#### [Your goal]
What are the lines below, starting at the line containing "Why It Matters (Newsweek) (697, 762)" and ending at the line containing "離開 (35, 2564)"? Write them out exactly, ends included, without pictures.

Stored records:
== Segment start ==

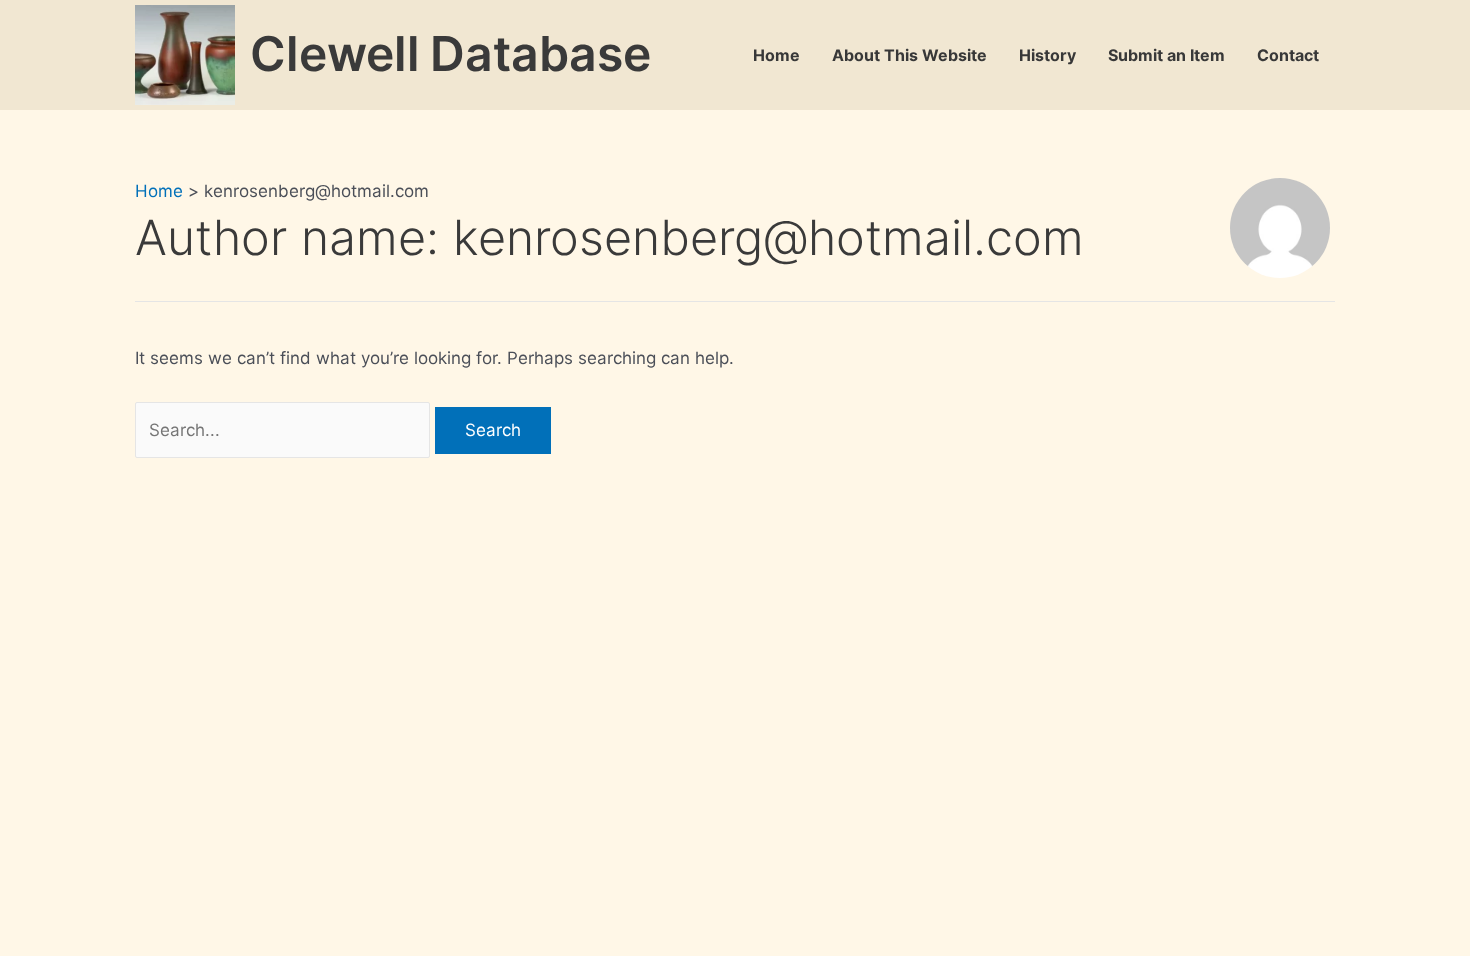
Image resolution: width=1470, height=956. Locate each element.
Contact (1288, 55)
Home (776, 55)
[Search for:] (285, 430)
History (1047, 55)
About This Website (909, 55)
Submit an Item (1166, 55)
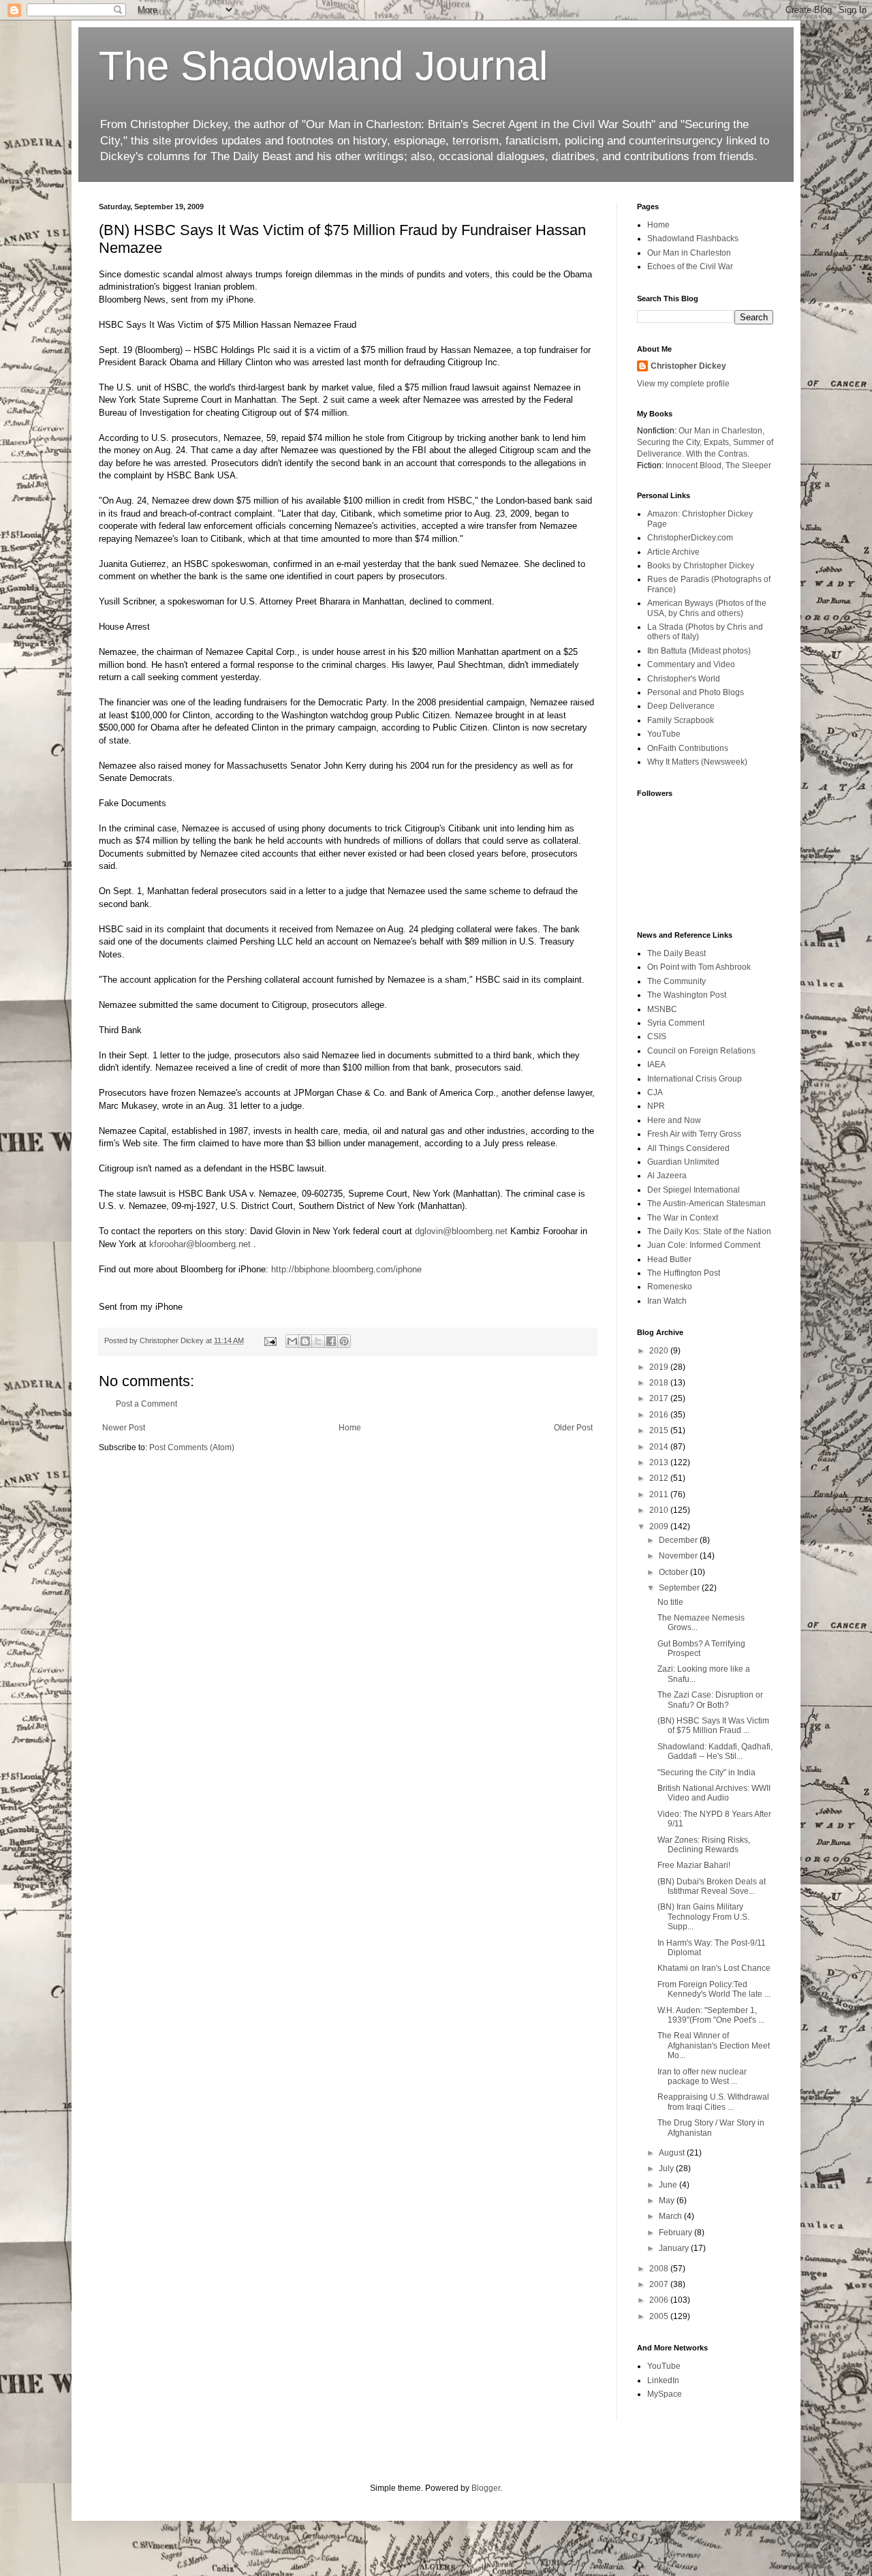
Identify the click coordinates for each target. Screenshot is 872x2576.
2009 (659, 1526)
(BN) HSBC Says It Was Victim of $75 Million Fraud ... (713, 1725)
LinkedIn (663, 2380)
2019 (659, 1367)
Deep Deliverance (681, 706)
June (669, 2185)
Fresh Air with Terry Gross (694, 1134)
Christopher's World (683, 679)
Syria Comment (675, 1023)
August (673, 2153)
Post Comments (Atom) (191, 1447)
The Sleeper (748, 465)
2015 (659, 1430)
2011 (659, 1494)
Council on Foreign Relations (701, 1051)
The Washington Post (686, 995)
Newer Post (123, 1427)
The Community (676, 981)
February (676, 2232)
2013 (659, 1462)
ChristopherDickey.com (690, 537)
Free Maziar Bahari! (693, 1865)
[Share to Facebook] (331, 1341)
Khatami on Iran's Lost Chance (713, 1968)
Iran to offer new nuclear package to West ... (702, 2076)
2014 (659, 1447)
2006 (659, 2300)
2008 (659, 2268)
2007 (659, 2284)
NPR (656, 1106)
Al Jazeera (667, 1175)
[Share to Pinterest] (344, 1341)
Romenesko (669, 1286)
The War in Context (682, 1218)
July (667, 2168)
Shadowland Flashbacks (692, 238)
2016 (659, 1415)
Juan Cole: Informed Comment (703, 1245)
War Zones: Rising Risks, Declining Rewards (703, 1844)
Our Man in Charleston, (721, 430)
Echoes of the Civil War (690, 266)
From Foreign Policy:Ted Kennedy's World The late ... (713, 1989)
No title (670, 1602)
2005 (659, 2316)
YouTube (664, 734)
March (671, 2216)
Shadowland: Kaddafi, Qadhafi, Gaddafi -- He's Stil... (715, 1751)
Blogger (485, 2488)
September (680, 1588)
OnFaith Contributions (687, 748)
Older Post (573, 1427)
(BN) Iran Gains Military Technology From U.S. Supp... (703, 1916)
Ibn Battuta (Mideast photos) (699, 651)
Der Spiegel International (693, 1190)
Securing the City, (669, 442)
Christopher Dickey (688, 366)
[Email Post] (270, 1340)
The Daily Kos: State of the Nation (709, 1231)
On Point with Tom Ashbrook (699, 967)
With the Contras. (717, 454)
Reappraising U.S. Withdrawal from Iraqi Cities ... (713, 2101)
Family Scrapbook (680, 720)
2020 (659, 1350)
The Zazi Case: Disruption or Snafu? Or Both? (710, 1699)
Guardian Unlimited (683, 1162)
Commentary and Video (691, 664)
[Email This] (292, 1341)
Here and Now (674, 1120)
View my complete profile (683, 383)
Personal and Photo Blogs (695, 692)
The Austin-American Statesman (706, 1203)
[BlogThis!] (305, 1341)
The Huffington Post (683, 1273)
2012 (659, 1478)
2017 (659, 1398)
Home (350, 1427)
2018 (659, 1382)
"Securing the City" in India (706, 1772)
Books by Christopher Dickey (700, 565)
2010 (659, 1510)
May (667, 2200)
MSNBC (662, 1009)
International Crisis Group (694, 1079)
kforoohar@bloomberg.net (200, 1244)
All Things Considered (688, 1148)
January (675, 2248)
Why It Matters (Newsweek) (697, 762)
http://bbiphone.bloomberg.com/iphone (346, 1269)
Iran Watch (667, 1301)
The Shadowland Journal (323, 66)
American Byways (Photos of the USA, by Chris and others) (706, 607)
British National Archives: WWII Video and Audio (713, 1793)
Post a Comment (146, 1404)
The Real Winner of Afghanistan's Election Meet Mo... (713, 2045)
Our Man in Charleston (689, 253)
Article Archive (673, 552)
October (674, 1572)
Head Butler (669, 1259)
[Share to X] (318, 1341)
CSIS (656, 1036)
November (679, 1556)
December (679, 1540)
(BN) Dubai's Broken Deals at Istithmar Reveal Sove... (711, 1886)
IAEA (656, 1064)
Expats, (717, 442)
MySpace (664, 2394)
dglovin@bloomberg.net (461, 1231)
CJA (655, 1092)
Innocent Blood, (694, 465)
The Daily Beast (676, 953)
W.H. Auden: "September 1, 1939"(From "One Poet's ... (710, 2015)
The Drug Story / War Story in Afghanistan (710, 2127)
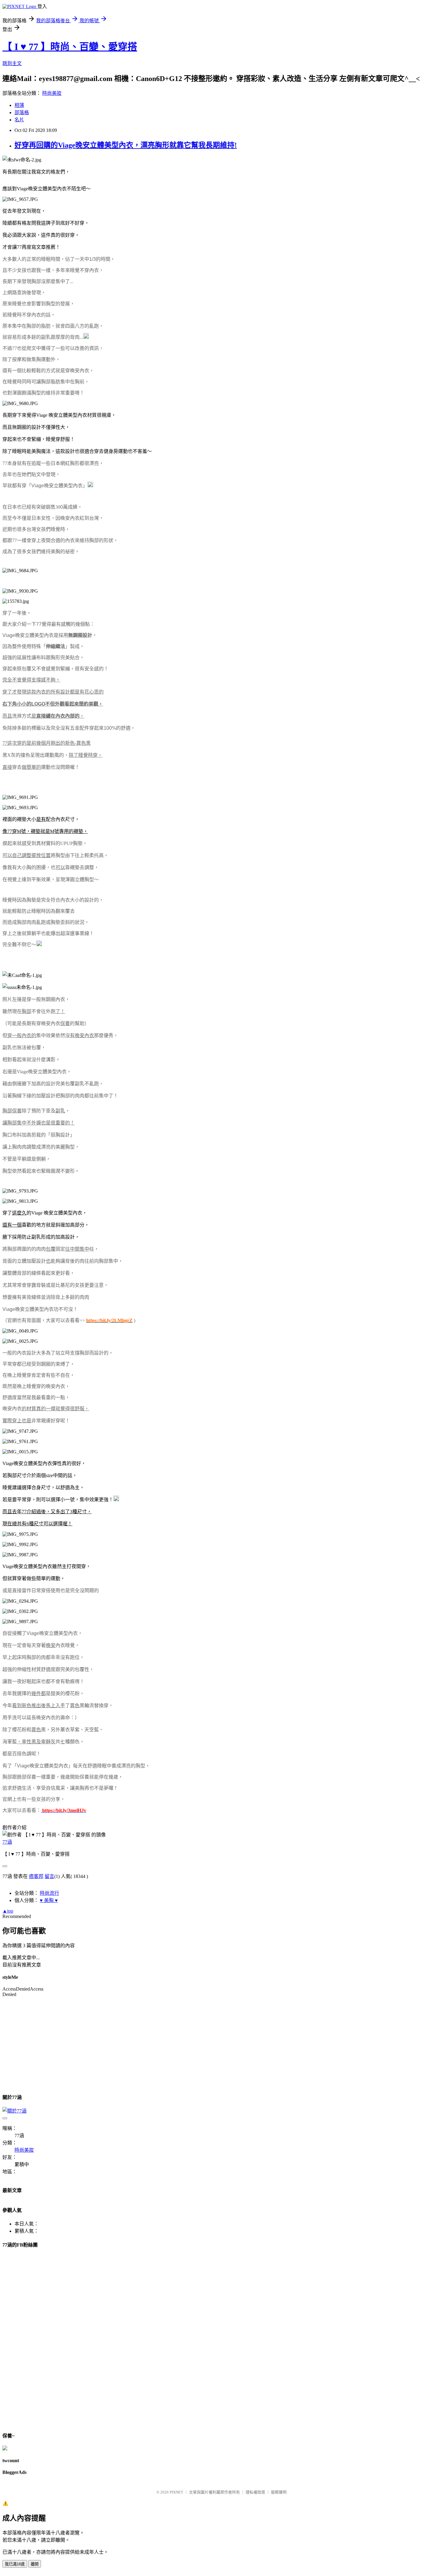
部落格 (21, 112)
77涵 (7, 1842)
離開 (35, 2564)
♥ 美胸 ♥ (49, 1900)
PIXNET (176, 2492)
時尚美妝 (51, 93)
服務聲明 (279, 2492)
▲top (7, 1910)
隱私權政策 (255, 2492)
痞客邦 (36, 1876)
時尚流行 (49, 1893)
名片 (19, 119)
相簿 (19, 105)
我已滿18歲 (15, 2564)
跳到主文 (12, 63)
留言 (49, 1876)
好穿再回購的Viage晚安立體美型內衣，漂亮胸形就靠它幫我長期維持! (125, 145)
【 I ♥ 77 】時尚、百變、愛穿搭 (69, 46)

== Segment end ==

#### [Exercise solution]
Why It Matters (Newsweek) (697, 762)
http://bbiphone.bloomberg.com/iphone (346, 1269)
Iran Watch (667, 1301)
The Shadowland Journal (323, 66)
American Byways (Photos of the USA, by Chris and others) (706, 607)
British National Archives: WWII Video and Audio (713, 1793)
Post a Comment (146, 1404)
The Real Winner of Afghanistan's Election Meet Mo... (713, 2045)
Our Man in Charleston (689, 253)
Article Archive (673, 552)
October (674, 1572)
Head Butler (669, 1259)
[Share to X] (318, 1341)
CSIS (656, 1036)
November (679, 1556)
December (679, 1540)
(BN) Dubai's Broken Deals at Istithmar Reveal Sove... (711, 1886)
IAEA (656, 1064)
Expats, (717, 442)
MySpace (664, 2394)
dglovin@bloomberg.net (461, 1231)
CJA (655, 1092)
Innocent Blood, (694, 465)
The Daily Beast (676, 953)
W.H. Auden: "September 1, 1939"(From "One Poet's ... (710, 2015)
The Drug Story / War Story in Afghanistan (710, 2127)
部落格 (21, 112)
77涵 (7, 1842)
離開 (35, 2564)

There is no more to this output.